O que reproduz um canto da Praça da Liberdade, nada menos que 200 horas. “Mas chegou um momento em que cansei de ficar marcando”, confessa. Atualmente, Estevam está com um desenho in progress, que retrata a Praça da Estação.
Arte reproduzida em cadernos
Mesmo com a repercussão positiva, Estevam reconhece que ainda não conseguiria viver apenas da venda da sua arte autoral. “Mesmo porque, não é constante”, enfatiza, sobre o fluxo de vendas. Até o ano passado, vale dizer, elas ficavam mais concentradas no período do lançamento de cada desenho.

Mais recentemente, Estevam também passou a participar de feiras, começando, assim, a ter um fluxo mais constante de vendas. Hoje, suas artes estampam produtos como cadernos e imãs.

Estevam conta que, na verdade, na sua infância, na verdade era seu irmão quem mais se sobressaia no desenho. “Ele desenhava muito bem, então, eu ficava observando e copiando. A partir daí, acabei me destacando na minha faixa etária. E, quando isso acontece, você acaba sendo incentivado, passa a ganhar lápis de cor de presente, cadernos”, enfatiza. Na Faculdade de Arquitetura, o fluxo acabou sendo interrompido, por conta das exigências das disciplinas. Ao menos temporariamente. E sim, mesmo ele tendo feito mestrado, acabou sendo fisgado novamente pelo desenho, autoral ou por encomenda.
Celton, Jão, Urban Sketchers BH
Ah! Entre as outras iniciativas de artistas que destacam, em seus trabalhos, a capital mineira, por meio do desenho, Estevam cita exemplos como Lacarmélio e Jão, além do grupo Urban Sketchers BH.
Quadrinista, ilustrador, diretor artístico, curador, produtor cultural e editor, além de desenvolver animações 2D, Jão atua desde 2007. Em 2015, lançou sua primeira novela gráfica, “Baixo Centro” (Miguilim).
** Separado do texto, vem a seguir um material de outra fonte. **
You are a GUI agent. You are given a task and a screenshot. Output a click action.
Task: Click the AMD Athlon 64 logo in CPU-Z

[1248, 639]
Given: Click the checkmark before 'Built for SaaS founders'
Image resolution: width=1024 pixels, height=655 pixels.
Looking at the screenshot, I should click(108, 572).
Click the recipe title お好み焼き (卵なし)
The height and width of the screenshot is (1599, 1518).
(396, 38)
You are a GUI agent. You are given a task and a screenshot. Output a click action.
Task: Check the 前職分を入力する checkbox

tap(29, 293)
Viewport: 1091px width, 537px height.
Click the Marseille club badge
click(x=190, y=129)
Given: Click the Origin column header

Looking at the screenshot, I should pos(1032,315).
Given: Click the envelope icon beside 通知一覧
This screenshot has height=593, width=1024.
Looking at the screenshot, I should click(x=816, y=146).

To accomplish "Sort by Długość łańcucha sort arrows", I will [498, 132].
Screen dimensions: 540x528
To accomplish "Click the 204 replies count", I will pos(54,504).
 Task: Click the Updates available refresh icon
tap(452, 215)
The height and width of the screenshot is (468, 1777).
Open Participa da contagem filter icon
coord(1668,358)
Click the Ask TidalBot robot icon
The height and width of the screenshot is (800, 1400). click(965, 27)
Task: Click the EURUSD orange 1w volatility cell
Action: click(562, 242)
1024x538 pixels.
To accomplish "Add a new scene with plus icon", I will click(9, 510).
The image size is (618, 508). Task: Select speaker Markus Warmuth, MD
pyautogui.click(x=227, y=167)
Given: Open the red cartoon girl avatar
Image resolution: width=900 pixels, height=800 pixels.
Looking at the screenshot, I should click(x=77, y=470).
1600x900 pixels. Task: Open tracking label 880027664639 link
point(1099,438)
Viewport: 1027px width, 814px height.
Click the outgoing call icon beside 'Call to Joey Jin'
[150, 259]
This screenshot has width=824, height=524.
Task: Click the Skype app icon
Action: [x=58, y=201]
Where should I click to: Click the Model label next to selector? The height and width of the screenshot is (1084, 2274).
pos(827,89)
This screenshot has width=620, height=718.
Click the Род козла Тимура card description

Já Lacarmélio Alfeo de Araújo é conhecido na cidade por muitas vezes comercializar seus gibis, independentes, nos sinais de trânsito. De terno, ele é visto em vários pontos, correndo entre os carros com a placa que anuncia a nova história. Aliás, o artista acabou conhecido pelo nome do seu mais famoso personagem, Celton.